Synergistically Modulating Conductive Filaments in Ion-Based Memristors for Enhanced Analog In-Memory Computing

Adv Sci (Weinh). 2024 Mar 15:e2309538. doi: 10.1002/advs.202309538. Online ahead of print.

Abstract

Memristors offer a promising solution to address the performance and energy challenges faced by conventional von Neumann computer systems. Yet, stochastic ion migration in conductive filament often leads to an undesired performance tradeoff between memory window, retention, and endurance. Herein, a robust memristor based on oxygen-rich SnO2 nanoflowers switching medium, enabled by seed-mediated wet chemistry, to overcome the ion migration issue for enhanced analog in-memory computing is reported. Notably, the interplay between the oxygen vacancy (Vo) and Ag ions (Ag+ ) in the Ag/SnO2 /p++ -Si memristor can efficiently modulate the formation and abruption of conductive filaments, thereby resulting in a high on/off ratio (>106), long memory retention (10-year extrapolation), and low switching variability (SV = 6.85%).

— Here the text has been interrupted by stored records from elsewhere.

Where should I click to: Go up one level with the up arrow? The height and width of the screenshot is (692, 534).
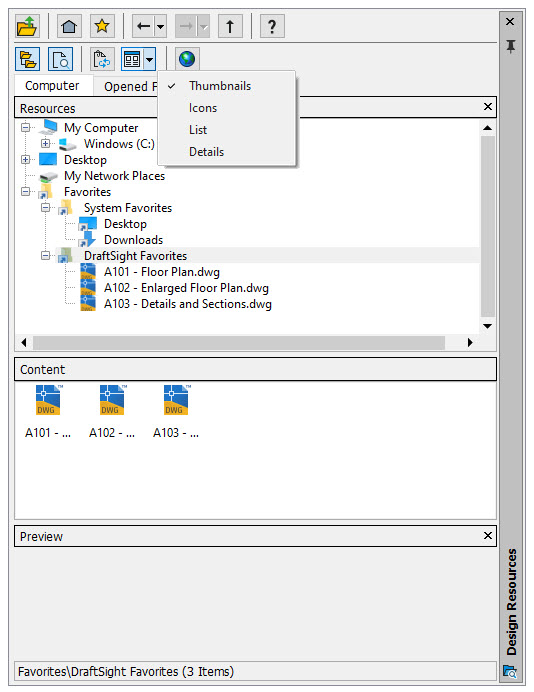pyautogui.click(x=230, y=26)
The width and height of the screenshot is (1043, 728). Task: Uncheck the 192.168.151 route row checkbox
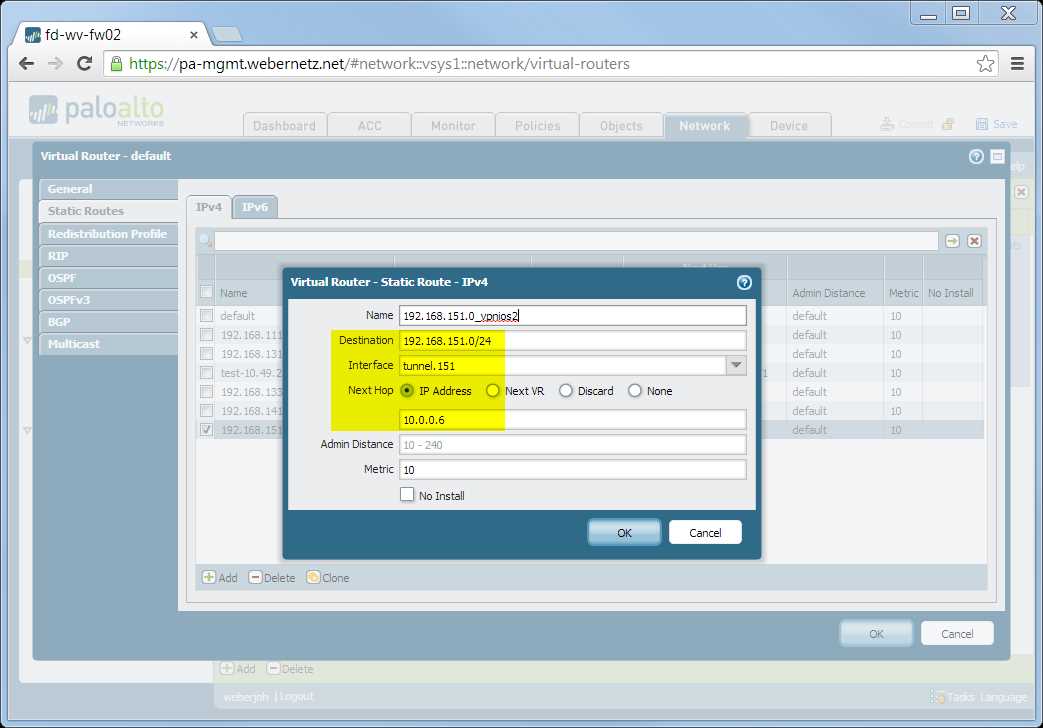(206, 429)
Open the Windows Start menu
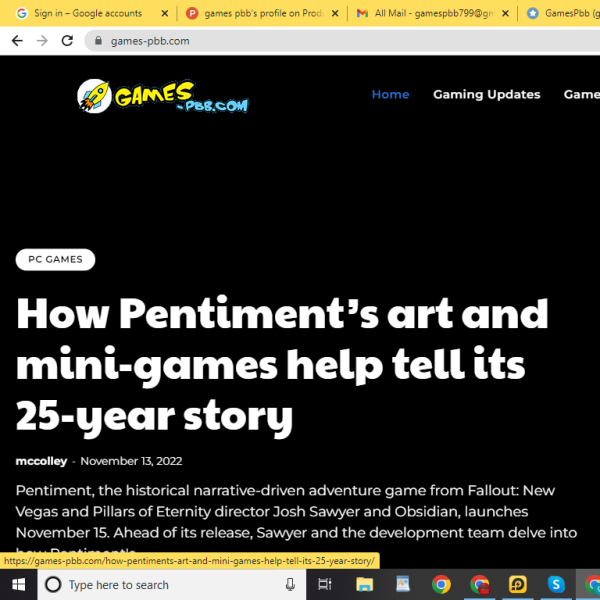The height and width of the screenshot is (600, 600). pyautogui.click(x=18, y=584)
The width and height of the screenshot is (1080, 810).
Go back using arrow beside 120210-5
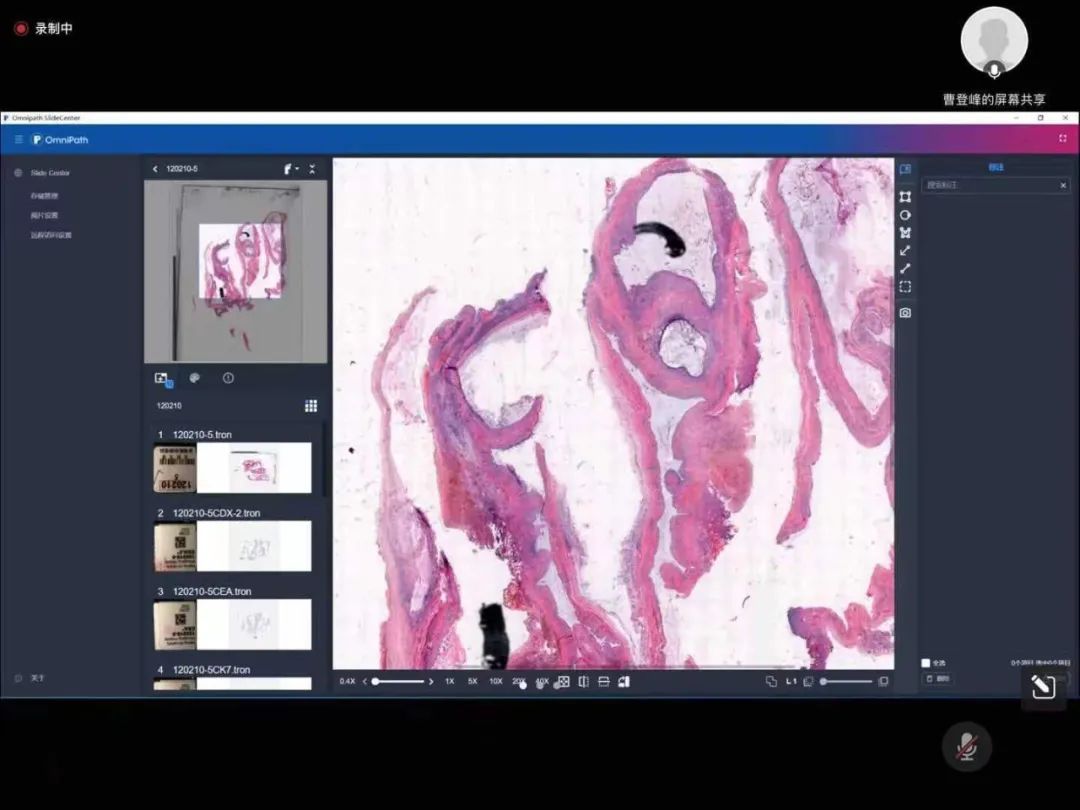pyautogui.click(x=155, y=169)
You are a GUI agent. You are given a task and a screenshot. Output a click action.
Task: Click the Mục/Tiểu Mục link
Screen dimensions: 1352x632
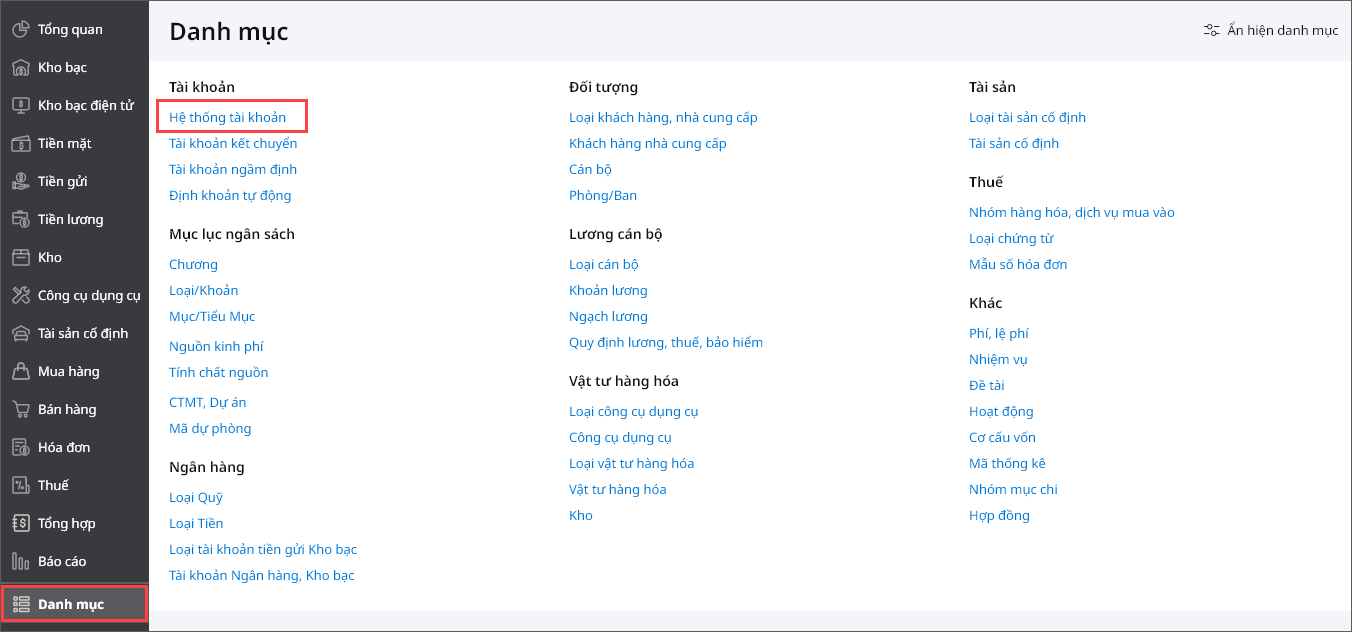coord(212,316)
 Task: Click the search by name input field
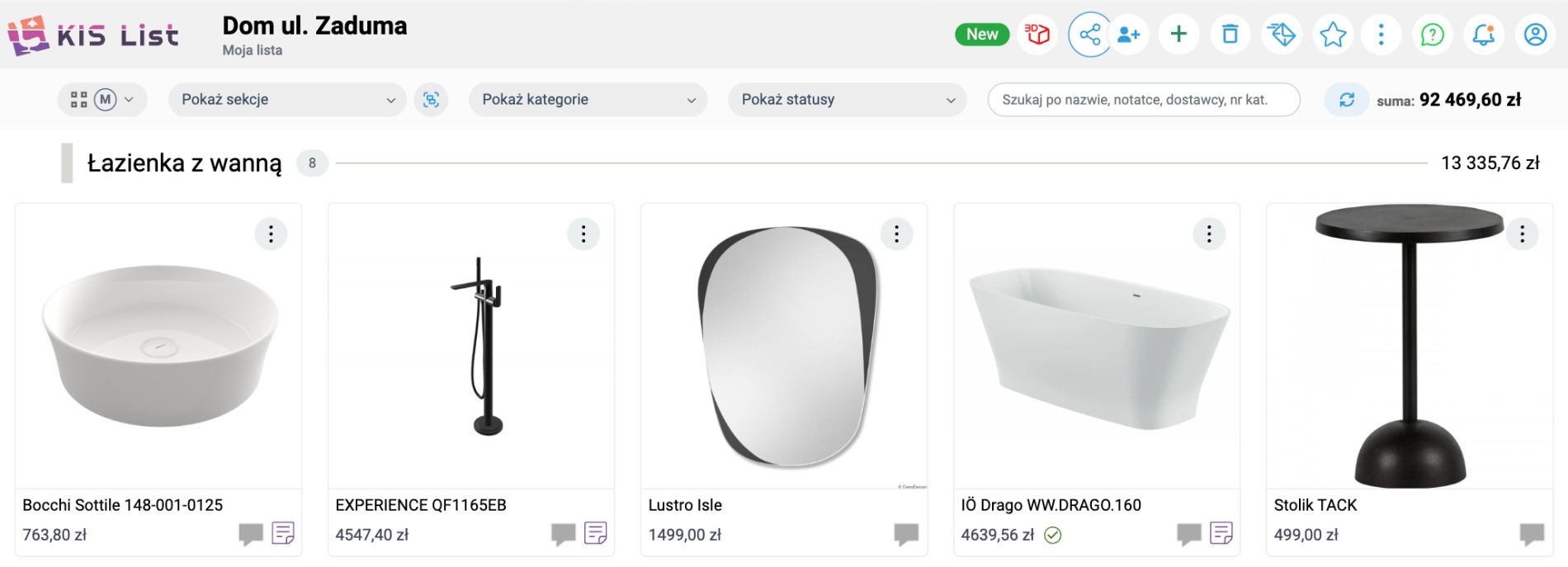coord(1143,99)
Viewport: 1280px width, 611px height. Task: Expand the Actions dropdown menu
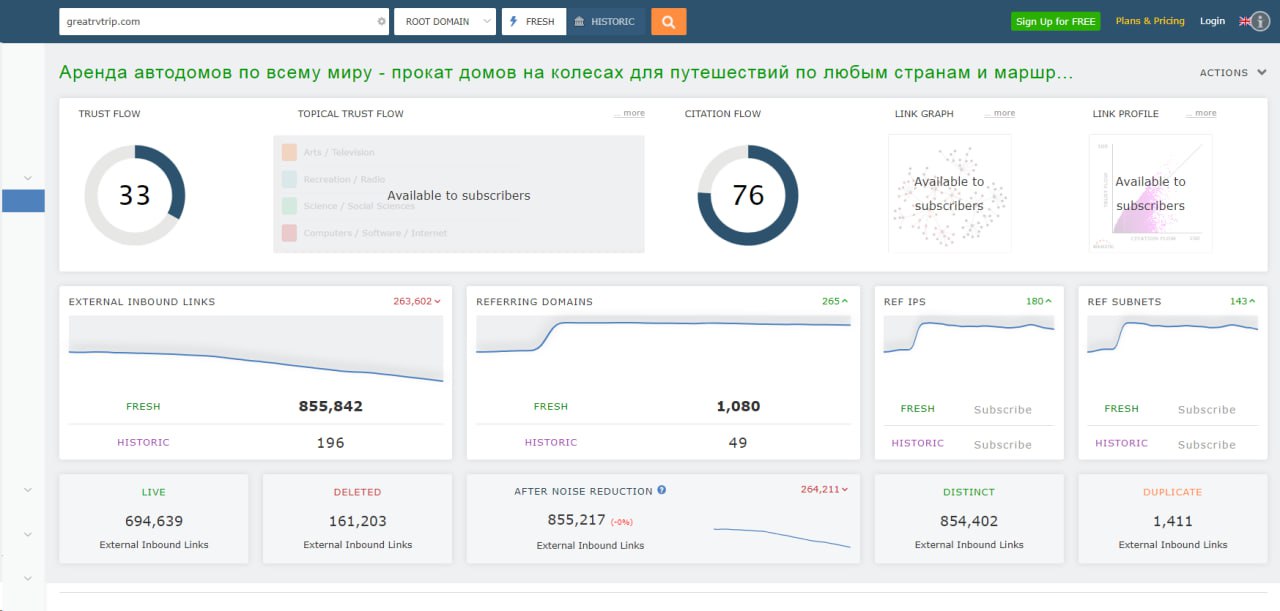[1232, 73]
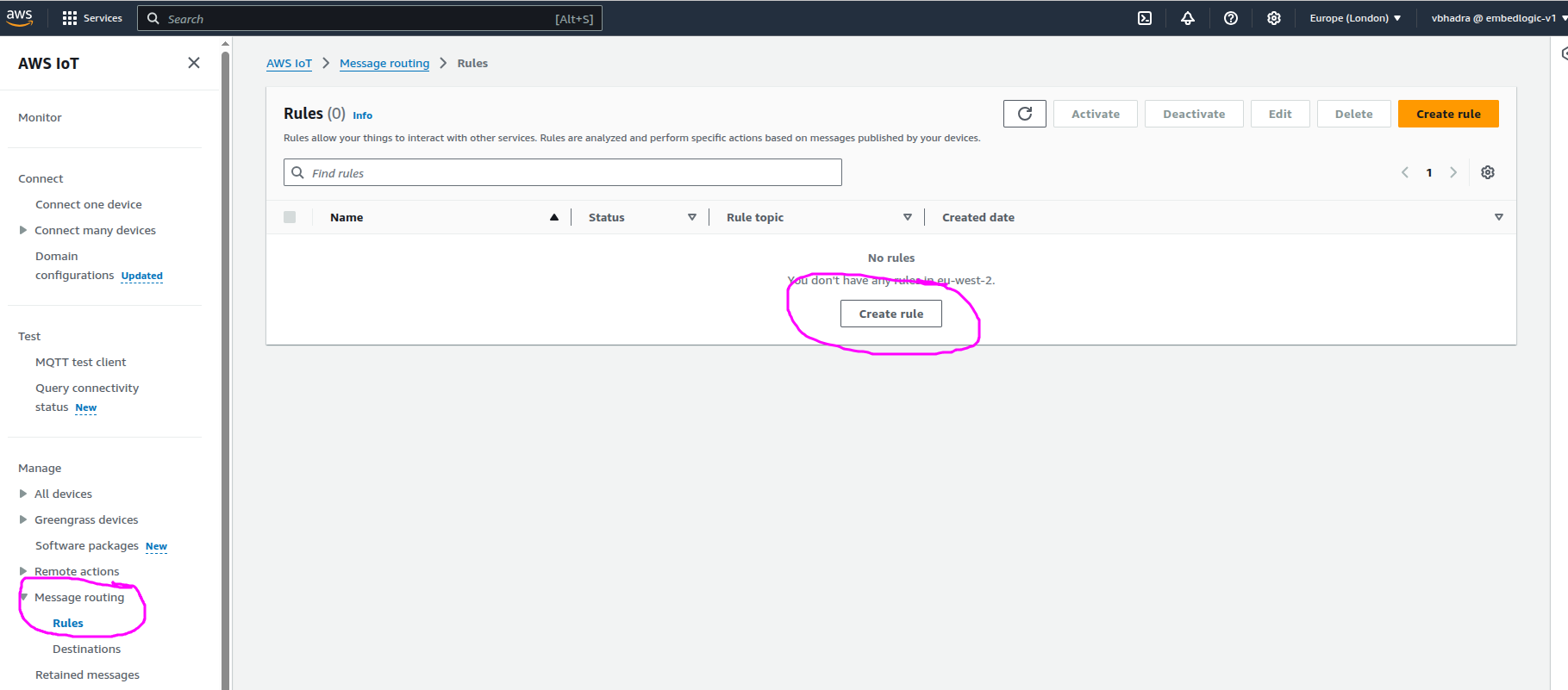Image resolution: width=1568 pixels, height=690 pixels.
Task: Click the AWS logo home icon
Action: pos(20,17)
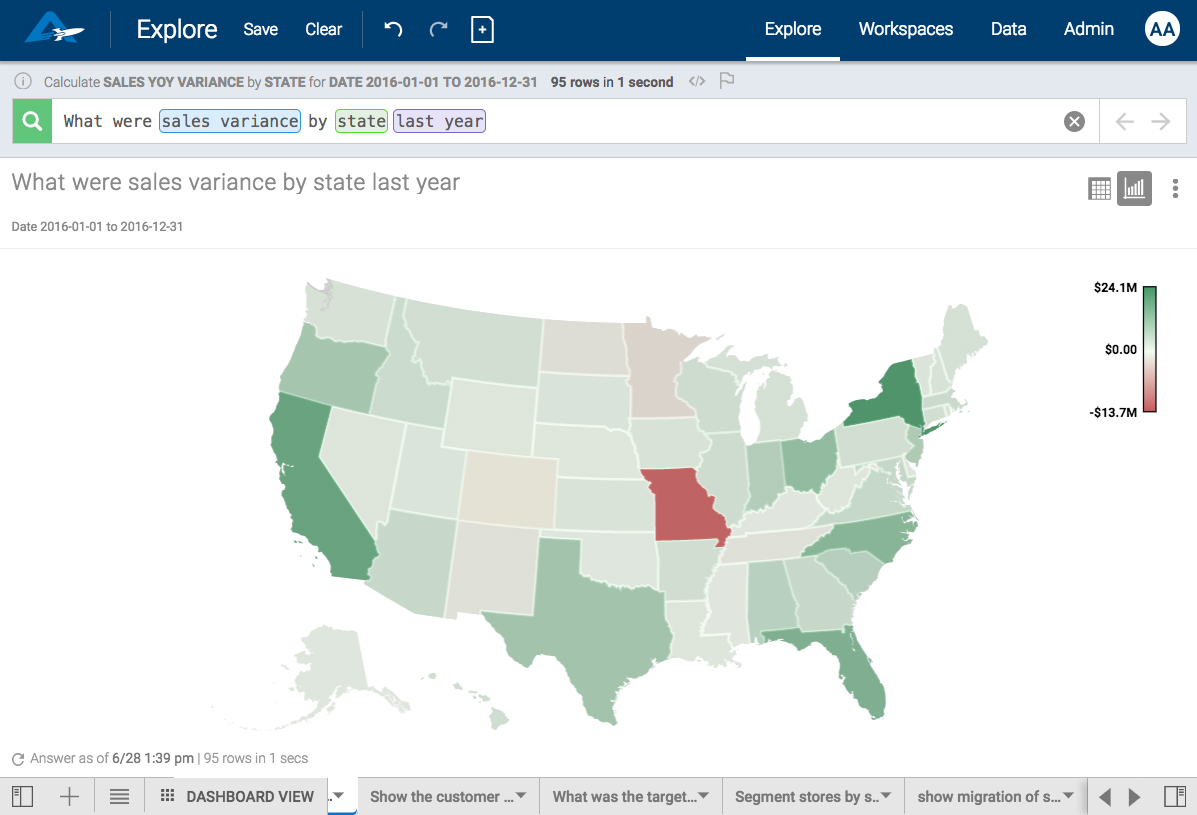Click the Clear button
Image resolution: width=1197 pixels, height=815 pixels.
(x=323, y=29)
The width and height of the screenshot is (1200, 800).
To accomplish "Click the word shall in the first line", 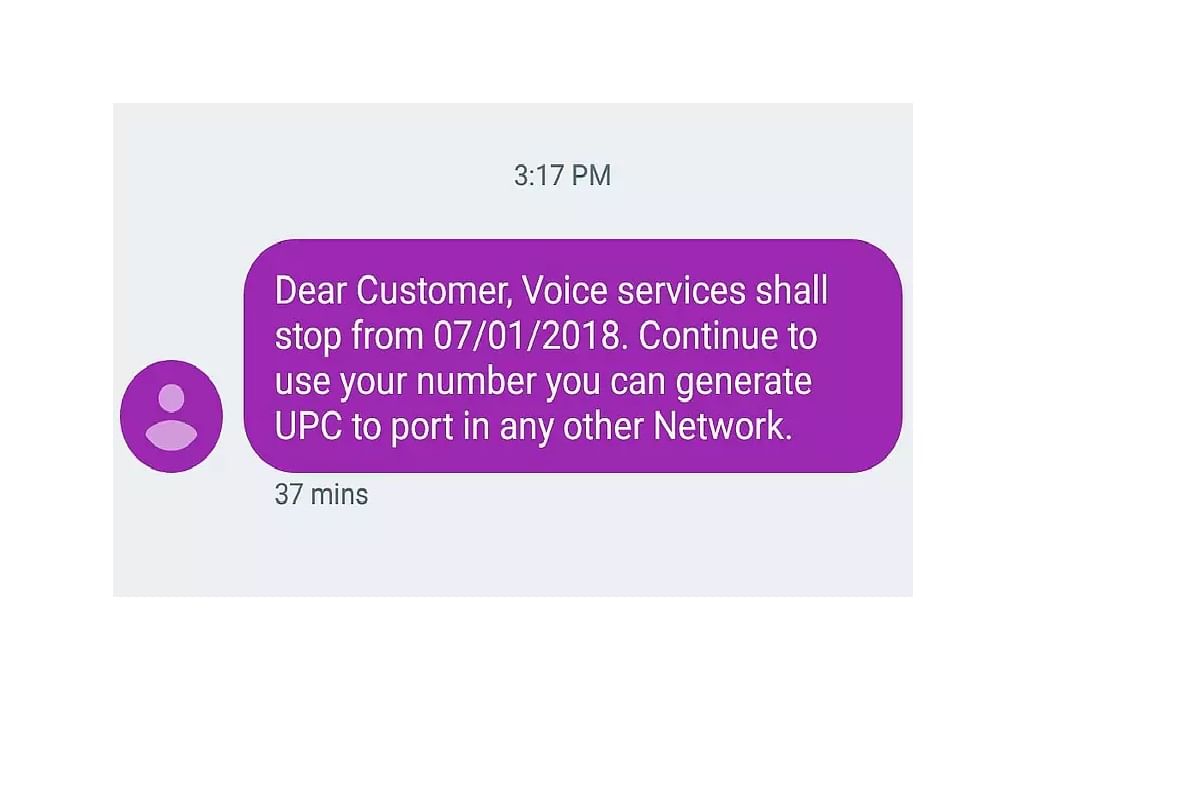I will click(x=793, y=291).
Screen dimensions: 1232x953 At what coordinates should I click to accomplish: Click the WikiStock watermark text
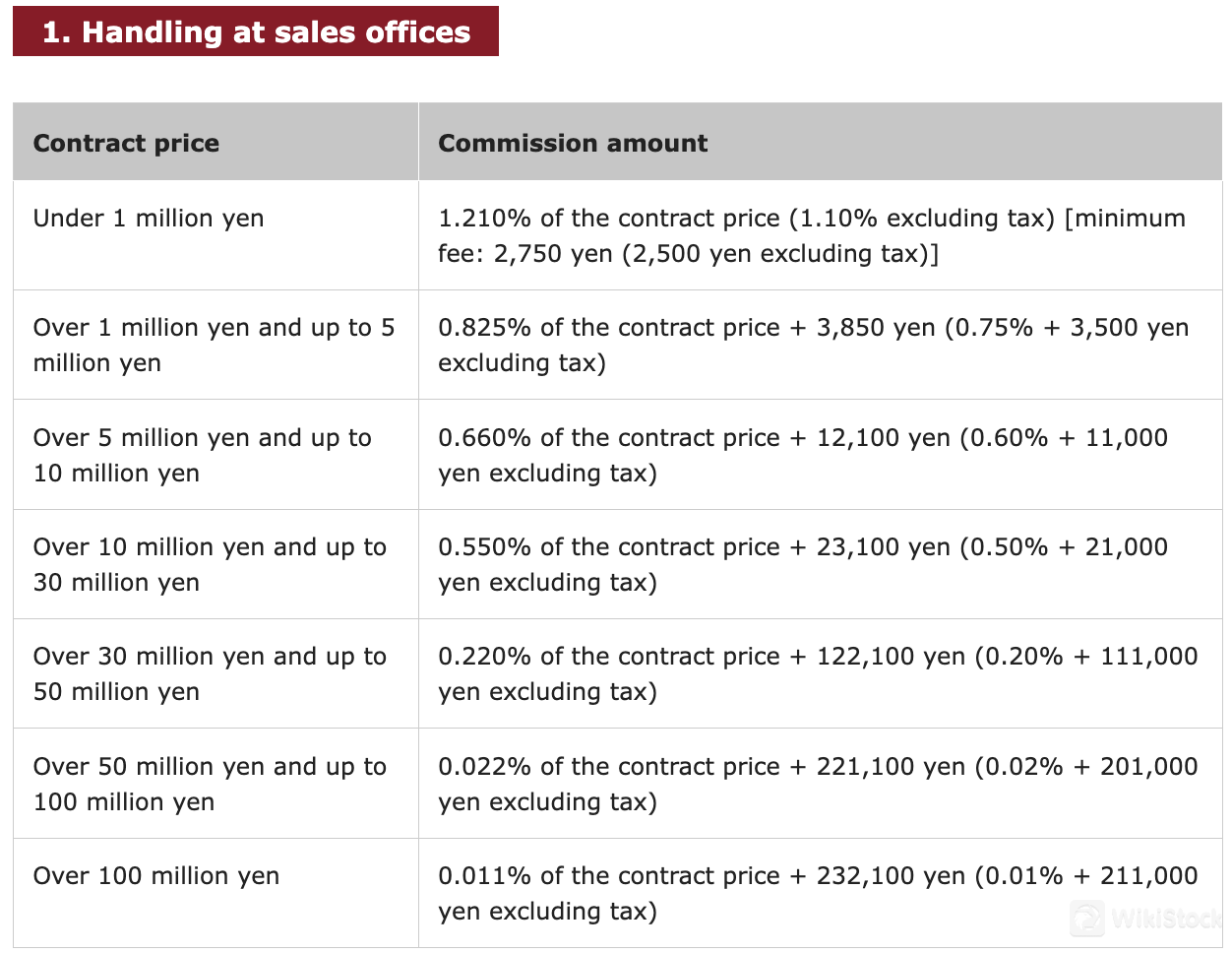[x=1165, y=920]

Multiple synaptic functions, such as paired-pulse facilitation, long-term potentiation/depression, and spike-time dependent plasticity, are demonstrated. Finally, facilitated by the symmetric analog weight updating and multiple conductance states, a high image recognition accuracy of ≥ 91.39% is achieved, substantiating its feasibility for analog in-memory computing. This study highlights the significance of synergistically modulating conductive filaments in optimizing performance trade-offs, balancing memory window, retention, and endurance, which demonstrates techniques for regulating ion migration, rendering them a promising approach for enabling cutting-edge neuromorphic applications.

Keywords: in-memory computing; ion migration; memristor; oxygen vacancies; tunable filaments.